### Exercise description
An exact copy of each record is required.

### Collected data entries
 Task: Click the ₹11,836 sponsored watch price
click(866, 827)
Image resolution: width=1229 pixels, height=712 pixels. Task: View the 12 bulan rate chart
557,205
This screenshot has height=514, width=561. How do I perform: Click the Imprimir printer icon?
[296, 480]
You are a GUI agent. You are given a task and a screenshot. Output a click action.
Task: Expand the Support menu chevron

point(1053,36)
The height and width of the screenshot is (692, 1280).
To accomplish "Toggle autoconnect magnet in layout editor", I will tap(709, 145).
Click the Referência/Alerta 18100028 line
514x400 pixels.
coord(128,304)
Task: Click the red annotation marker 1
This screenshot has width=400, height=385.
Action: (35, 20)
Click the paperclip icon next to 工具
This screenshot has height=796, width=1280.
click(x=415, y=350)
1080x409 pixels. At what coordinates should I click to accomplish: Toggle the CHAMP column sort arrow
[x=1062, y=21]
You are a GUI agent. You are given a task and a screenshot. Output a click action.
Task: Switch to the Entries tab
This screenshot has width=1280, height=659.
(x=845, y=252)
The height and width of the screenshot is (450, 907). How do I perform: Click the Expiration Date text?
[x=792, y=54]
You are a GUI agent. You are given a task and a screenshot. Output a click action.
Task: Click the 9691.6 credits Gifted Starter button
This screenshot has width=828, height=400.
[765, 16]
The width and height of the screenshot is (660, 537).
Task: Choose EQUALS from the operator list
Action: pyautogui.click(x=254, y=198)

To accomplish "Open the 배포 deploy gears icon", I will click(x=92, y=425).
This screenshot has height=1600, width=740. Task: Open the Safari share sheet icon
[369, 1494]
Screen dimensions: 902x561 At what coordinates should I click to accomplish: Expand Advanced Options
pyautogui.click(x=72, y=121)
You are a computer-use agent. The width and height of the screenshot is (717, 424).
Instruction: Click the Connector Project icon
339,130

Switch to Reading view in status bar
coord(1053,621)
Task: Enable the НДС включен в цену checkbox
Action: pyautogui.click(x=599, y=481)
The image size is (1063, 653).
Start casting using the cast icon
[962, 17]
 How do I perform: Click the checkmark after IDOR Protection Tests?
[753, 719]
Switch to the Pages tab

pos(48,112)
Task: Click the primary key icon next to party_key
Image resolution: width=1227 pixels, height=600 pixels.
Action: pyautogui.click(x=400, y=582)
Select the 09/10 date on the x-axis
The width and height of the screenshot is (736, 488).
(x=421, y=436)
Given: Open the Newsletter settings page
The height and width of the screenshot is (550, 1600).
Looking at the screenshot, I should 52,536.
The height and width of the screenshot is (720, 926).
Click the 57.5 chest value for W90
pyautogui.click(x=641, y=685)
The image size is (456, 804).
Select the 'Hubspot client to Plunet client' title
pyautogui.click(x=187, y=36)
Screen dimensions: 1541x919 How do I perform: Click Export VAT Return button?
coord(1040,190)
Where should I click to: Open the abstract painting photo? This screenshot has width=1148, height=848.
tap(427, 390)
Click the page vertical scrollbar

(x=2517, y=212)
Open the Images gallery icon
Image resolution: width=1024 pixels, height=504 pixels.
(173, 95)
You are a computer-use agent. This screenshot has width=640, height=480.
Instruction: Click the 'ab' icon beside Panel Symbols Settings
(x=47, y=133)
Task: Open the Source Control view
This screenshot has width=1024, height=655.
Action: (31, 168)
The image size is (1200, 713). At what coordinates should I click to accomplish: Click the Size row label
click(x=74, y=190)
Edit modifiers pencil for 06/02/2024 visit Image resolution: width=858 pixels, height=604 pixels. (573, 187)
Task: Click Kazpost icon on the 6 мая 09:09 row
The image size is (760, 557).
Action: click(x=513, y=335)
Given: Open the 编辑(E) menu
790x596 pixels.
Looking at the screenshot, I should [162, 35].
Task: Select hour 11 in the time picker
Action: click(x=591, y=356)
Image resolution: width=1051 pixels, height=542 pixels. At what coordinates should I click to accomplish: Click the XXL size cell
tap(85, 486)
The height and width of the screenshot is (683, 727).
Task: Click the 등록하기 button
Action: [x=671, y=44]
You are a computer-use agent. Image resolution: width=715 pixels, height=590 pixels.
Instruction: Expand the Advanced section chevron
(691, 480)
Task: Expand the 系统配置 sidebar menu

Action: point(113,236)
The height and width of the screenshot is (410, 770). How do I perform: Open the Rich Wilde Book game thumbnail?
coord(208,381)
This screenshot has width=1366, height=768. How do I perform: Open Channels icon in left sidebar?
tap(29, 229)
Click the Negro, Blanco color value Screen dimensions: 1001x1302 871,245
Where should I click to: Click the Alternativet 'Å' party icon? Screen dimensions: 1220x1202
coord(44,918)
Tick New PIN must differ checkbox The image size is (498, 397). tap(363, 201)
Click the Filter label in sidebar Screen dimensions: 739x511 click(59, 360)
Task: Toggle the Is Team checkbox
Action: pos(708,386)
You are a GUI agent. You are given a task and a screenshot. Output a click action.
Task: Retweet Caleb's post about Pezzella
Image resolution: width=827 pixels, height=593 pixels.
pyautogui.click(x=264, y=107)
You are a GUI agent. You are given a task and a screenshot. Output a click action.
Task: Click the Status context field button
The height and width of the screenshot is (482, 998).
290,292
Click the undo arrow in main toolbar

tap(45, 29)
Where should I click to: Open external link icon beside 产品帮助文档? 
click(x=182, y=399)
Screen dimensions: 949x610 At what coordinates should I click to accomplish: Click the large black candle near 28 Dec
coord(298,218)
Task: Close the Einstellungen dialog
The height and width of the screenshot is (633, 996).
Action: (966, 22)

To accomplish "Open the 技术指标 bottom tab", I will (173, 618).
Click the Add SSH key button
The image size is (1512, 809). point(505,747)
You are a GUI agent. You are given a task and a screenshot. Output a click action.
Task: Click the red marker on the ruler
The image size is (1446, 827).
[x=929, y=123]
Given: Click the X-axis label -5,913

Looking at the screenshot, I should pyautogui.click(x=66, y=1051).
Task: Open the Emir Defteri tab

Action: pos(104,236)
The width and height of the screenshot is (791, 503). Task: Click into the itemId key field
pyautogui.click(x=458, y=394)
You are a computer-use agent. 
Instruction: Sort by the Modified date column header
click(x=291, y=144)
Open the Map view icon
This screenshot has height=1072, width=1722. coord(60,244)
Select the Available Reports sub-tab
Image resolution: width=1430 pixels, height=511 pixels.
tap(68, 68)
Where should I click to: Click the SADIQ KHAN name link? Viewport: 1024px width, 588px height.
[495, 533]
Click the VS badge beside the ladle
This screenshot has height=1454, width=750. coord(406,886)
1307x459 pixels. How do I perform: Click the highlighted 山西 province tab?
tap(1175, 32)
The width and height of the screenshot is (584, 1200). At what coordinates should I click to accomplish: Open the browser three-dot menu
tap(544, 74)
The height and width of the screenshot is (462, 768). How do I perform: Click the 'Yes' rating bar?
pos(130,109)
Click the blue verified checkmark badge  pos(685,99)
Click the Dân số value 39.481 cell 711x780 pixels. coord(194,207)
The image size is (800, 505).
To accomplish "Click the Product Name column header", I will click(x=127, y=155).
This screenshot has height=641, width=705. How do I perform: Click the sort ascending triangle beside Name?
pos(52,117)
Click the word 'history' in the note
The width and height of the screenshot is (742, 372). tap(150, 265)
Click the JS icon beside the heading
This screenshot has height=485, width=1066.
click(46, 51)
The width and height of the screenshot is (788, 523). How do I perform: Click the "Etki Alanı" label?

### Task answer
 Task: Click the ₹11,836 sponsored watch price
click(866, 827)
Image resolution: width=1229 pixels, height=712 pixels. Task: View the 12 bulan rate chart
557,205
This screenshot has height=514, width=561. How do I perform: Click the Imprimir printer icon?
[296, 480]
You are a GUI agent. You are given a task and a screenshot. Output a click action.
Task: Expand the Support menu chevron

point(1053,36)
The height and width of the screenshot is (692, 1280).
To accomplish "Toggle autoconnect magnet in layout editor", I will tap(709, 145).
Click the Referência/Alerta 18100028 line
514x400 pixels.
coord(128,304)
Task: Click the red annotation marker 1
This screenshot has width=400, height=385.
Action: (35, 20)
Click the paperclip icon next to 工具
This screenshot has height=796, width=1280.
click(x=415, y=350)
1080x409 pixels. At what coordinates should I click to accomplish: Toggle the CHAMP column sort arrow
[x=1062, y=21]
You are a GUI agent. You are given a task and a screenshot. Output a click action.
Task: Switch to the Entries tab
This screenshot has width=1280, height=659.
(x=845, y=252)
The height and width of the screenshot is (450, 907). How do I perform: Click the Expiration Date text?
[x=792, y=54]
You are a GUI agent. You are given a task and a screenshot. Output a click action.
Task: Click the 9691.6 credits Gifted Starter button
This screenshot has width=828, height=400.
[765, 16]
The width and height of the screenshot is (660, 537).
Task: Choose EQUALS from the operator list
Action: pyautogui.click(x=254, y=198)

To accomplish "Open the 배포 deploy gears icon", I will click(x=92, y=425).
This screenshot has height=1600, width=740. Task: Open the Safari share sheet icon
[369, 1494]
Screen dimensions: 902x561 At what coordinates should I click to accomplish: Expand Advanced Options
pyautogui.click(x=72, y=121)
You are a computer-use agent. The width and height of the screenshot is (717, 424).
Instruction: Click the Connector Project icon
339,130

Switch to Reading view in status bar
coord(1053,621)
Task: Enable the НДС включен в цену checkbox
Action: pyautogui.click(x=599, y=481)
The image size is (1063, 653).
Start casting using the cast icon
[962, 17]
 How do I perform: Click the checkmark after IDOR Protection Tests?
[753, 719]
Switch to the Pages tab

pos(48,112)
Task: Click the primary key icon next to party_key
Image resolution: width=1227 pixels, height=600 pixels.
Action: pyautogui.click(x=400, y=582)
Select the 09/10 date on the x-axis
The width and height of the screenshot is (736, 488).
(x=421, y=436)
Given: Open the Newsletter settings page
The height and width of the screenshot is (550, 1600).
Looking at the screenshot, I should 52,536.
The height and width of the screenshot is (720, 926).
Click the 57.5 chest value for W90
pyautogui.click(x=641, y=685)
The image size is (456, 804).
Select the 'Hubspot client to Plunet client' title
pyautogui.click(x=187, y=36)
Screen dimensions: 1541x919 How do I perform: Click Export VAT Return button?
coord(1040,190)
Where should I click to: Open the abstract painting photo? This screenshot has width=1148, height=848.
tap(427, 390)
Click the page vertical scrollbar

(x=2517, y=212)
Open the Images gallery icon
Image resolution: width=1024 pixels, height=504 pixels.
(173, 95)
You are a computer-use agent. This screenshot has width=640, height=480.
Instruction: Click the 'ab' icon beside Panel Symbols Settings
(x=47, y=133)
Task: Open the Source Control view
This screenshot has width=1024, height=655.
Action: (31, 168)
The image size is (1200, 713). At what coordinates should I click to accomplish: Click the Size row label
click(x=74, y=190)
Edit modifiers pencil for 06/02/2024 visit Image resolution: width=858 pixels, height=604 pixels. (573, 187)
Task: Click Kazpost icon on the 6 мая 09:09 row
The image size is (760, 557).
Action: click(x=513, y=335)
Given: Open the 编辑(E) menu
790x596 pixels.
Looking at the screenshot, I should [162, 35].
Task: Select hour 11 in the time picker
Action: click(x=591, y=356)
Image resolution: width=1051 pixels, height=542 pixels. At what coordinates should I click to accomplish: Click the XXL size cell
tap(85, 486)
The height and width of the screenshot is (683, 727).
Task: Click the 등록하기 button
Action: [x=671, y=44]
You are a computer-use agent. Image resolution: width=715 pixels, height=590 pixels.
Instruction: Expand the Advanced section chevron
(691, 480)
Task: Expand the 系统配置 sidebar menu

Action: point(113,236)
The height and width of the screenshot is (410, 770). How do I perform: Open the Rich Wilde Book game thumbnail?
coord(208,381)
This screenshot has width=1366, height=768. How do I perform: Open Channels icon in left sidebar?
tap(29, 229)
Click the Negro, Blanco color value Screen dimensions: 1001x1302 871,245
Where should I click to: Click the Alternativet 'Å' party icon? Screen dimensions: 1220x1202
coord(44,918)
Tick New PIN must differ checkbox The image size is (498, 397). tap(363, 201)
Click the Filter label in sidebar Screen dimensions: 739x511 click(59, 360)
Task: Toggle the Is Team checkbox
Action: pos(708,386)
You are a GUI agent. You are given a task and a screenshot. Output a click action.
Task: Retweet Caleb's post about Pezzella
Image resolution: width=827 pixels, height=593 pixels.
pyautogui.click(x=264, y=107)
You are a GUI agent. You are given a task and a screenshot. Output a click action.
Task: Click the Status context field button
The height and width of the screenshot is (482, 998).
290,292
Click the undo arrow in main toolbar

tap(45, 29)
Where should I click to: Open external link icon beside 产品帮助文档? 
click(x=182, y=399)
Screen dimensions: 949x610 At what coordinates should I click to accomplish: Click the large black candle near 28 Dec
coord(298,218)
Task: Close the Einstellungen dialog
The height and width of the screenshot is (633, 996).
Action: (966, 22)

To accomplish "Open the 技术指标 bottom tab", I will (173, 618).
Click the Add SSH key button
The image size is (1512, 809). point(505,747)
You are a GUI agent. You are given a task and a screenshot. Output a click action.
Task: Click the red marker on the ruler
The image size is (1446, 827).
[x=929, y=123]
Given: Click the X-axis label -5,913

Looking at the screenshot, I should pyautogui.click(x=66, y=1051).
Task: Open the Emir Defteri tab

Action: pos(104,236)
The width and height of the screenshot is (791, 503). Task: Click into the itemId key field
pyautogui.click(x=458, y=394)
You are a computer-use agent. 
Instruction: Sort by the Modified date column header
click(x=291, y=144)
Open the Map view icon
This screenshot has height=1072, width=1722. coord(60,244)
Select the Available Reports sub-tab
Image resolution: width=1430 pixels, height=511 pixels.
tap(68, 68)
Where should I click to: Click the SADIQ KHAN name link? Viewport: 1024px width, 588px height.
[495, 533]
Click the VS badge beside the ladle
This screenshot has height=1454, width=750. coord(406,886)
1307x459 pixels. How do I perform: Click the highlighted 山西 province tab?
tap(1175, 32)
The width and height of the screenshot is (584, 1200). At what coordinates should I click to accomplish: Open the browser three-dot menu
tap(544, 74)
The height and width of the screenshot is (462, 768). How do I perform: Click the 'Yes' rating bar?
pos(130,109)
Click the blue verified checkmark badge  pos(685,99)
Click the Dân số value 39.481 cell 711x780 pixels. coord(194,207)
The image size is (800, 505).
To accomplish "Click the Product Name column header", I will click(x=127, y=155).
This screenshot has height=641, width=705. How do I perform: Click the sort ascending triangle beside Name?
pos(52,117)
Click the word 'history' in the note
The width and height of the screenshot is (742, 372). tap(150, 265)
Click the JS icon beside the heading
This screenshot has height=485, width=1066.
click(46, 51)
The width and height of the screenshot is (788, 523). How do I perform: Click the "Etki Alanı" label?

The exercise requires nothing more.